What people don’t tell you when you’re growing up is how some things never change.
One of the most hated phrases in the English language is, “Let’s go around the room and introduce ourselves.” For whatever reason, the “name game” is one consistency that lasts from kindergarten to your last day at work, and it never gets better.
It’s debatable whether anyone actually enjoys sharing a fun fact about themselves to a room of people they don’t know that well, especially when the person before you says something totally awesome or weirdly specific.
A Google search of “icebreaker games” pulls up dozens of articles about “icebreaker games that DON’T suck” or “ARE NOT cheesy” — but do they actually get the job done?
In The Know spoke with psychiatrist Chris Norris about why we can’t stand participating in these games.
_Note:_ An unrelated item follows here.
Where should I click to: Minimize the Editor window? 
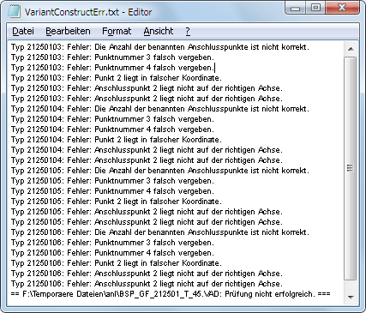click(296, 8)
“The reason we hate or dislike icebreakers is mostly attributed to the anxiety … of exposing ourselves to people we don’t know,” Norris explained.
Norris thinks the games are helpful, though — just not necessarily for remembering people’s names.
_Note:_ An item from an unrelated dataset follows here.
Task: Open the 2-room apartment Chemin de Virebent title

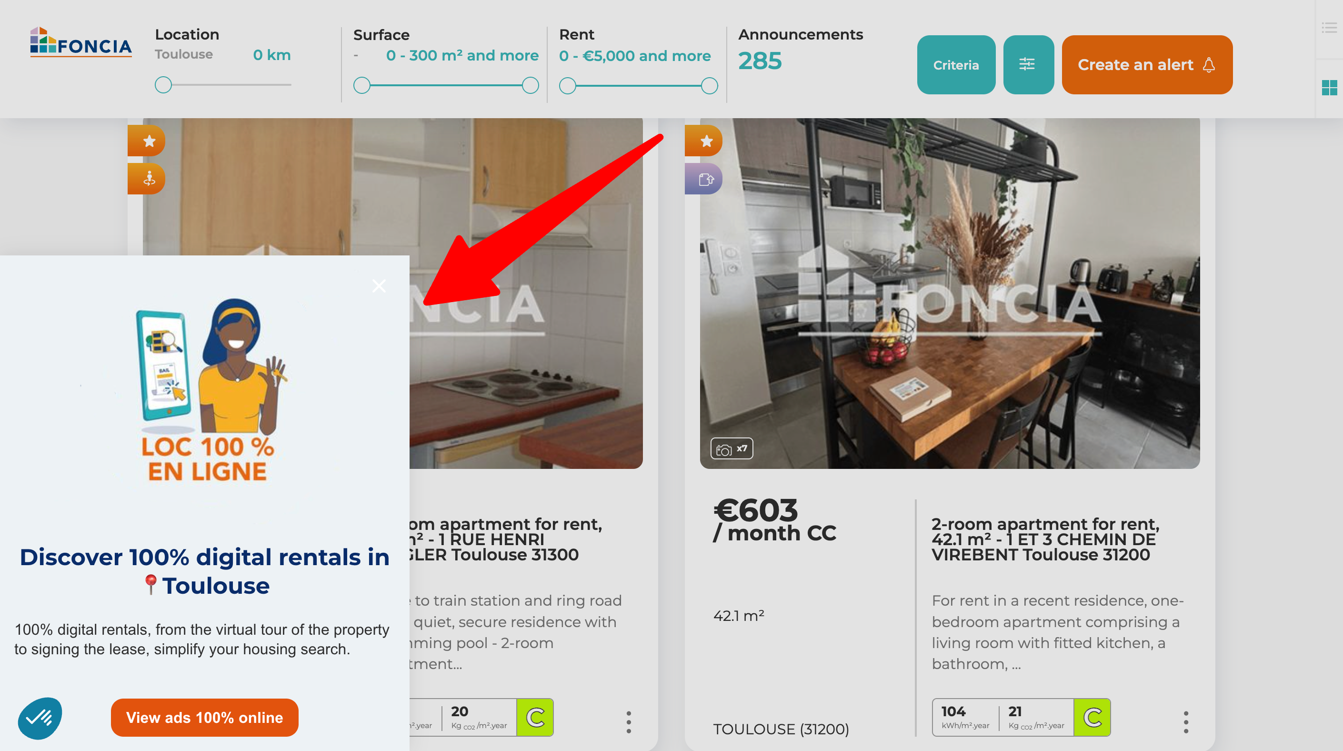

“They are the quickest way to set a mood of ease mentally, and physically get the blood pumping in preparation for the content of the main activity,” he said.
Essentially, they’re great for waking up students who just logged onto their first day of class on Zoom or coworkers at an early morning meeting — is it really worth it?
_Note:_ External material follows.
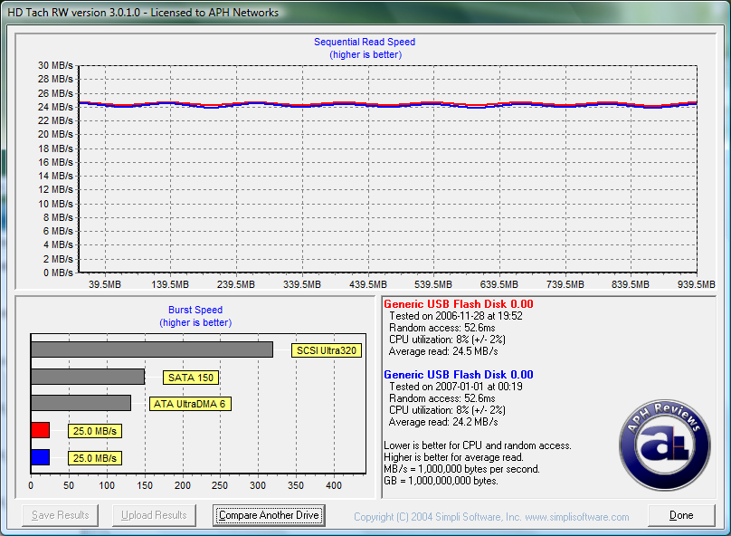Screen dimensions: 731x536
Task: Select the SCSI Ultra320 label
Action: click(326, 350)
A supervising producer who works at a media company, and wishes to stay anonymous, told In The Know that he appreciates icebreakers as a way to genuinely get to know the people he works with. Otherwise, conversations can be limited to just work.
“If there’s anything cool about my life, it’s something that takes place outside of work. Icebreakers are a chance to share these things,” he said. “Plus, who doesn’t love attention and a group of people at least pretending to care about what you have to say?”
Unfortunately, a lot of people don’t. Glossophobia, or the fear of public speaking, is the most common phobia, ahead of death, spiders or heights.
Dr. Giuseppe Aragona, a general practitioner based in the U.K., told In The Know that the anxiety that’s paired with these types of games can sometimes make it even harder to remember anyone’s name or fact — and the anxiety can stem from two places: either a bad or embarrassing experience prior with an icebreaker game or the stress of public speaking.
“A lot of people overthink their introductions to somebody, and this can ultimately make you freeze,” he said. “I think simple introductions allow people to remember names and faces in their own way, without the pressure of the game. Some games will give anxiety, which will make people more likely to forget the names than remember them.”
But ultimately, icebreakers are successful at achieving the bare minimum, which is to foster “psychological safety” within the room. You might be miserable sharing two truths and a lie, but everyone else is also miserable saying theirs. Together, you are all miserable, but you have a vague sense of community that wouldn’t have been established otherwise.